• [TEXTAUSSCHNITT]
- - - - -

Das Problem in Deutschland ist vorallem, dass man keine richtige Vision hat, wie digitale Prozesse aussehen könnten. Auch fehl der Wille, da man vieles automatisieren und somit Beamte abschaffen könnte und wer sägt schon am eigenen Stuhl, auf dem man sitzt? Darum beschränken sich die Mühen auch im Grunde nur damit, die analogen Formulare zu digitalisieren.
Wenn mal doch versucht wird, etwas in eine moderne Form zu bringen, dann sind es gleich sehr große, prestigeprächtige "Leuchtturm"-Projekte, die aber von Anfang an zum Scheitern verurteilt sind, weil neben der fehlenden Vision auch man immer wieder den Fehler macht, alles wasserfallartig zu planen und darum ist das LiMux-Projekt (neben der Microsoft-Lobbyarbeit) auch gescheitert. Was nützt ein Linux-System, wenn eh weiterhin Briefe eingescannt und E-Mails ausgedruckt werden und Formulare in Word- oder PDF-Format vorliegen?

- - - - -

(Gesammelte Dateneinträge)
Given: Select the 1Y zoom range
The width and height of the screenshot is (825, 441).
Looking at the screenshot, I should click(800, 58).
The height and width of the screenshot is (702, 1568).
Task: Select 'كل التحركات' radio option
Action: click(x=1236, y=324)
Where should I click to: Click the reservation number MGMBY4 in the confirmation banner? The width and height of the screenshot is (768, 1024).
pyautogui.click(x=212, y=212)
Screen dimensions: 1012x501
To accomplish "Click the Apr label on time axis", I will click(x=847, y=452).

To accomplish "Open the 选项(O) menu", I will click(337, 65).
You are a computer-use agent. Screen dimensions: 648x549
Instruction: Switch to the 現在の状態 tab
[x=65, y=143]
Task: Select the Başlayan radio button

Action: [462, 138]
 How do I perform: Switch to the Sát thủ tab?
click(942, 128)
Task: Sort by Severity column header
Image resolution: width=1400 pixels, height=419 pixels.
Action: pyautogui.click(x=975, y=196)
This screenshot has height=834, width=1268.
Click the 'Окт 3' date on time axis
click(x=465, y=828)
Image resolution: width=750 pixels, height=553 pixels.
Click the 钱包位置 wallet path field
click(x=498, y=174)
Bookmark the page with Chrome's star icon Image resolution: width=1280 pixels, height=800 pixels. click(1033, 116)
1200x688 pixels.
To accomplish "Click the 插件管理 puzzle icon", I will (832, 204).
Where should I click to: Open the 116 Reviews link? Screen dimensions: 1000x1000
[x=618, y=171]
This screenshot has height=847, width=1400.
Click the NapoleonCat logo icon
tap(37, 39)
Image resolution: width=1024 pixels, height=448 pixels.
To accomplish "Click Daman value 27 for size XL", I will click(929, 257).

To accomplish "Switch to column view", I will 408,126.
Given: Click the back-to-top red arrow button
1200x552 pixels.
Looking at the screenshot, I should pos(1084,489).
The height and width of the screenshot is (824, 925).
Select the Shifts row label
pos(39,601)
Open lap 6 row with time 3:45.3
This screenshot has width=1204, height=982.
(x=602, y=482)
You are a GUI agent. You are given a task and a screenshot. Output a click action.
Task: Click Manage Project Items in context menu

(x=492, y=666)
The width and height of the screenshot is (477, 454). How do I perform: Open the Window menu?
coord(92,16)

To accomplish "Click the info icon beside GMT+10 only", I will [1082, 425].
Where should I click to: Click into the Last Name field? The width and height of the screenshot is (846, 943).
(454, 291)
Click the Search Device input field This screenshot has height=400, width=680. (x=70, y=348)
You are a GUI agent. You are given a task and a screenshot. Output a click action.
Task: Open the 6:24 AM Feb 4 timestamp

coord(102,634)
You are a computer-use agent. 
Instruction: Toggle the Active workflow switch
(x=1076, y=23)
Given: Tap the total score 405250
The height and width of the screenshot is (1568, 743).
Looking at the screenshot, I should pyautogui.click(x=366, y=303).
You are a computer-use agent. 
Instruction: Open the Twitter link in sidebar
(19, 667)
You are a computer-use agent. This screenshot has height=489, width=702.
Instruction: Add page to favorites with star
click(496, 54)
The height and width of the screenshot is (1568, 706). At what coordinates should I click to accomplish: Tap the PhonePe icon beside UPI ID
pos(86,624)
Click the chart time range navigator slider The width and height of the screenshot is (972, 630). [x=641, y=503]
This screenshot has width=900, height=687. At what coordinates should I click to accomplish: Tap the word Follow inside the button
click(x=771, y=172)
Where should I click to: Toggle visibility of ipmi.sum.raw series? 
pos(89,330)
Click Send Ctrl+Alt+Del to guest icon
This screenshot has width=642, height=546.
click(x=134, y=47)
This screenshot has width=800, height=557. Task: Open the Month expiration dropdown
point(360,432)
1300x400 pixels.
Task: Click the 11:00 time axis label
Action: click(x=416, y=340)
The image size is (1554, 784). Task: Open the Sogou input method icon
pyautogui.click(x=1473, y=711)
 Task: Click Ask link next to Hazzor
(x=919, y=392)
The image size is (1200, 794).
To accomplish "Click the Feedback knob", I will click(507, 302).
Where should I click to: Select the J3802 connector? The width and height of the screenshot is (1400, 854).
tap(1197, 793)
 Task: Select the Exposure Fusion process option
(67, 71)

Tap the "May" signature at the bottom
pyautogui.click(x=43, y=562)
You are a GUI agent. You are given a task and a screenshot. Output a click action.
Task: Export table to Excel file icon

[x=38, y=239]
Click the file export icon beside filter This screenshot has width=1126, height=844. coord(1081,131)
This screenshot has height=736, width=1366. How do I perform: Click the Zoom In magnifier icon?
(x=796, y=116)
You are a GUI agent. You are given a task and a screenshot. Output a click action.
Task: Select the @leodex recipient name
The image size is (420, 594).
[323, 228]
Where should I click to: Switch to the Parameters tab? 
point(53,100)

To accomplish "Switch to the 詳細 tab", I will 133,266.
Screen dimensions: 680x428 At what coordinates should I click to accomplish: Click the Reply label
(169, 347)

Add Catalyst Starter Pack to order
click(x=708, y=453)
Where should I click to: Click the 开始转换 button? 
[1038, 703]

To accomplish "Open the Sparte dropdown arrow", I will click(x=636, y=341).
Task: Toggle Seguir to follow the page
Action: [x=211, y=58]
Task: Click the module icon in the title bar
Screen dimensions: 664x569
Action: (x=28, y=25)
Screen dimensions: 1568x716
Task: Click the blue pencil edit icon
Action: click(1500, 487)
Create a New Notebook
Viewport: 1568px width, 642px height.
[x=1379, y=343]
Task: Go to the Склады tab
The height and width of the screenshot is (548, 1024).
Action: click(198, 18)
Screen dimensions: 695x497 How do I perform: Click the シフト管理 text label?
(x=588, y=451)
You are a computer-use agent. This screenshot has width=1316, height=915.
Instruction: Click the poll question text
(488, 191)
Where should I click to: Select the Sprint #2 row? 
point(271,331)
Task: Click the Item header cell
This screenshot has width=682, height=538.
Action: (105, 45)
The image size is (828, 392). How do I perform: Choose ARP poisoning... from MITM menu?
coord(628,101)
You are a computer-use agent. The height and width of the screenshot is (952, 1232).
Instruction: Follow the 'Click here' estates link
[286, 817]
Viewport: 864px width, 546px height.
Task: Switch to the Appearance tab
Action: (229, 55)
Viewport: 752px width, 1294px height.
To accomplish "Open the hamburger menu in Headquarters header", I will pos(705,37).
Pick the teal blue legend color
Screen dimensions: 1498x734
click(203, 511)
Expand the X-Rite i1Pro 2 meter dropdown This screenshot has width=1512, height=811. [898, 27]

- - - - -

• [WAS ZU TUN IST]
1. Beantworte zum Textausschnitt über die Digitalisierung in Deutschland diese Fragen:
(a) Worauf beschränken sich die Mühen im Grunde?
(b) Welchen Fehler macht man bei den großen „Leuchtturm“-Projekten immer wieder?
(c) Was wird in Klammern als weiterer Grund für das Scheitern des LiMux-Projekts genannt?
2. Setze den Textausschnitt über die Digitalisierung in Deutschland nach seinem letzten Satz fort.
Die Einträge spielen hierfür keine Rolle.

• [ANTWORTEN DER REIHE]
1.
(a) Darauf, die analogen Formulare zu digitalisieren.
(b) Man plant alles wasserfallartig.
(c) Die Microsoft-Lobbyarbeit.

2.
Vielmehr bedarf es viele, viele kleinere Projekte, wie aber nicht umgesetzt werden, weil der "Wumms" fehlt. Treiber ist oft das Argument "neue Arbeitsplätze" aber der digitale Wandel wandelt Arbeitsplätze um. Es werden mehr IT-Fachkräfte benötigt und immer weniger E-Mail-Ausdrucker. D.h. der digitale Wandel erzeugt keine neuen Arbeitsplätze. Im idealfall baut er sogar welche ab. Das verkauft sich aber im öffentlichen Sektor nicht so gut.
Es wird immer gesagt, dass wir einheitliche Prozesse benötigen. Die haben wir aber im Grunde schon. Ich mein, das z.B. Grundbuch sieht in Schleswig-Holstein genauso aus, wie in Bayern. Führt die Daten in eine große Datenbank zusammen und schwupps! Haben wir ein bundeseinheitliches Grundbuch. Mit dem Personalausweis und dessen RFID-Chip könnte man sich dann ausweisen und seine Grundbuchauszüge einsehen.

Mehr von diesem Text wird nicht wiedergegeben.